● What the exercise asks
Every record below is to be retyped exactly, with the pictures left out.

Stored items
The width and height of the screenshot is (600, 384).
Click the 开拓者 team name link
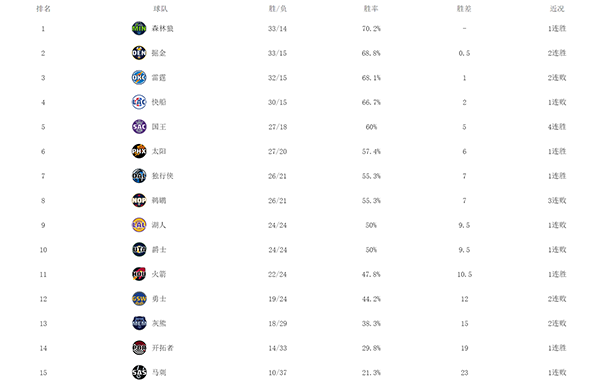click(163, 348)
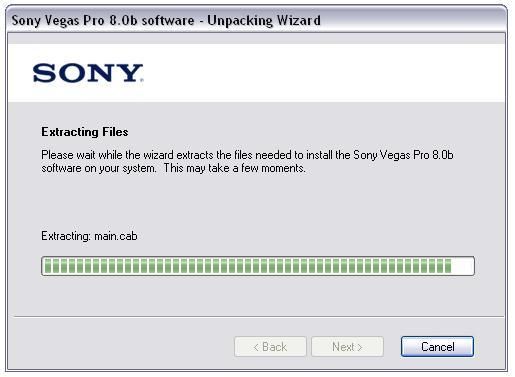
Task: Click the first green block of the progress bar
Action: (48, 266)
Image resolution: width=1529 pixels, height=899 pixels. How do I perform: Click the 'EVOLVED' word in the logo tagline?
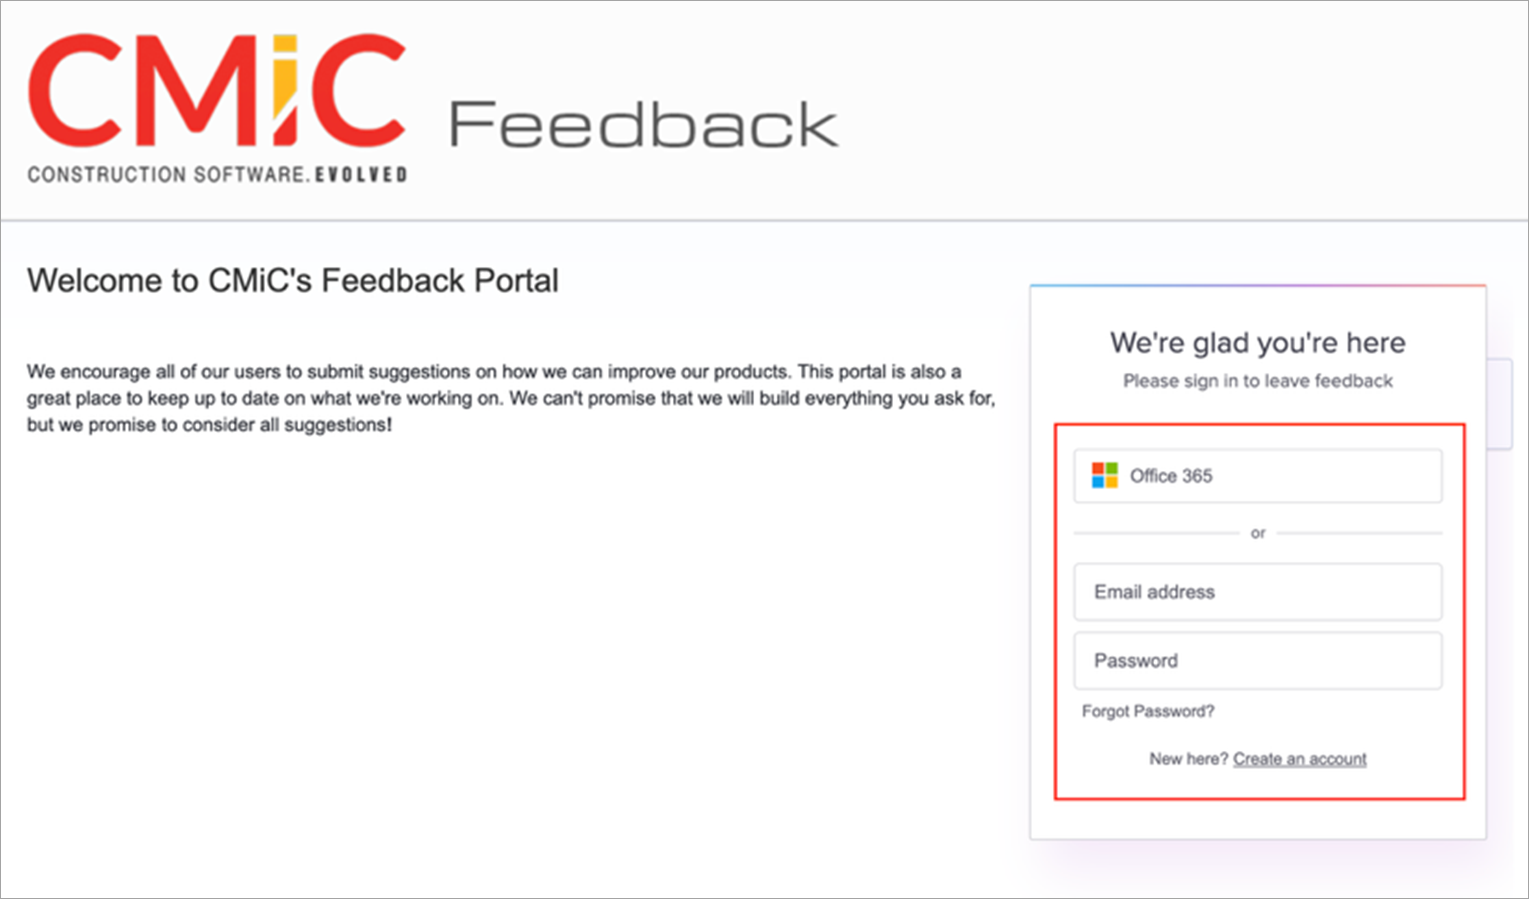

● Response to this exercise
The width and height of the screenshot is (600, 384).
Click the 开拓者 team name link
click(163, 348)
Task: Click the first green block of the progress bar
Action: (48, 266)
Image resolution: width=1529 pixels, height=899 pixels. How do I perform: Click the 'EVOLVED' word in the logo tagline?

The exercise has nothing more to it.